• **Exercise directions**: Starting from the line that contains "Click the power", output every remaining line of the records below exactly as it appears, that line and the last one included.

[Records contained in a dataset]

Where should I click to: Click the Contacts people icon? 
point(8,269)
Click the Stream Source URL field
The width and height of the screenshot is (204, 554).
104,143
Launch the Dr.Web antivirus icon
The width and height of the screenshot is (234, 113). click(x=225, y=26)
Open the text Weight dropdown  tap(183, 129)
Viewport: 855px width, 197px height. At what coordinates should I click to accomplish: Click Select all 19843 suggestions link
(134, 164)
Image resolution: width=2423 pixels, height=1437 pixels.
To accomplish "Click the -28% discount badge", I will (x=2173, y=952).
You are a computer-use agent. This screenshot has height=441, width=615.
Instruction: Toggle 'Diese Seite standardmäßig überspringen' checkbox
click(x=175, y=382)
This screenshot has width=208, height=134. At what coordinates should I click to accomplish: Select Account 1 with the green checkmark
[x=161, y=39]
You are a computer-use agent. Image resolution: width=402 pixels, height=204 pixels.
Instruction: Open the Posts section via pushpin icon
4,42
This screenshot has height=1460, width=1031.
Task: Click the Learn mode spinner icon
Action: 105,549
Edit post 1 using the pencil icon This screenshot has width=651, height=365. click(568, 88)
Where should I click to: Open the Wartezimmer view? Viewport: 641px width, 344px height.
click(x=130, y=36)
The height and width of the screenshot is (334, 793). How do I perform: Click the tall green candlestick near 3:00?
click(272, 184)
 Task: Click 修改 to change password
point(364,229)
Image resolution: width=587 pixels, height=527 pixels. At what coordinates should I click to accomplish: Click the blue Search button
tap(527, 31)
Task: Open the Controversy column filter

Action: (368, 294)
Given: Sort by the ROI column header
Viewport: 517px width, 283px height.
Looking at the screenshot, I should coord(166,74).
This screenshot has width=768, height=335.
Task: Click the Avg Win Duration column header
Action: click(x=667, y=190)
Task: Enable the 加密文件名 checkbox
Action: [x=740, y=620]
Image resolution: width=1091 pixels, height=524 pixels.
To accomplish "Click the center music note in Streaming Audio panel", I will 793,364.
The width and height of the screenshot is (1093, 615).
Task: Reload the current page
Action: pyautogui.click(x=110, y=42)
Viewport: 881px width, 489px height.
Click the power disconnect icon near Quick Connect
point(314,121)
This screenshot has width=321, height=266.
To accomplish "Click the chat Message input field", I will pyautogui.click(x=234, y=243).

• **Completed exercise**:
Click the power disconnect icon near Quick Connect
point(314,121)
This screenshot has width=321, height=266.
To accomplish "Click the chat Message input field", I will pyautogui.click(x=234, y=243).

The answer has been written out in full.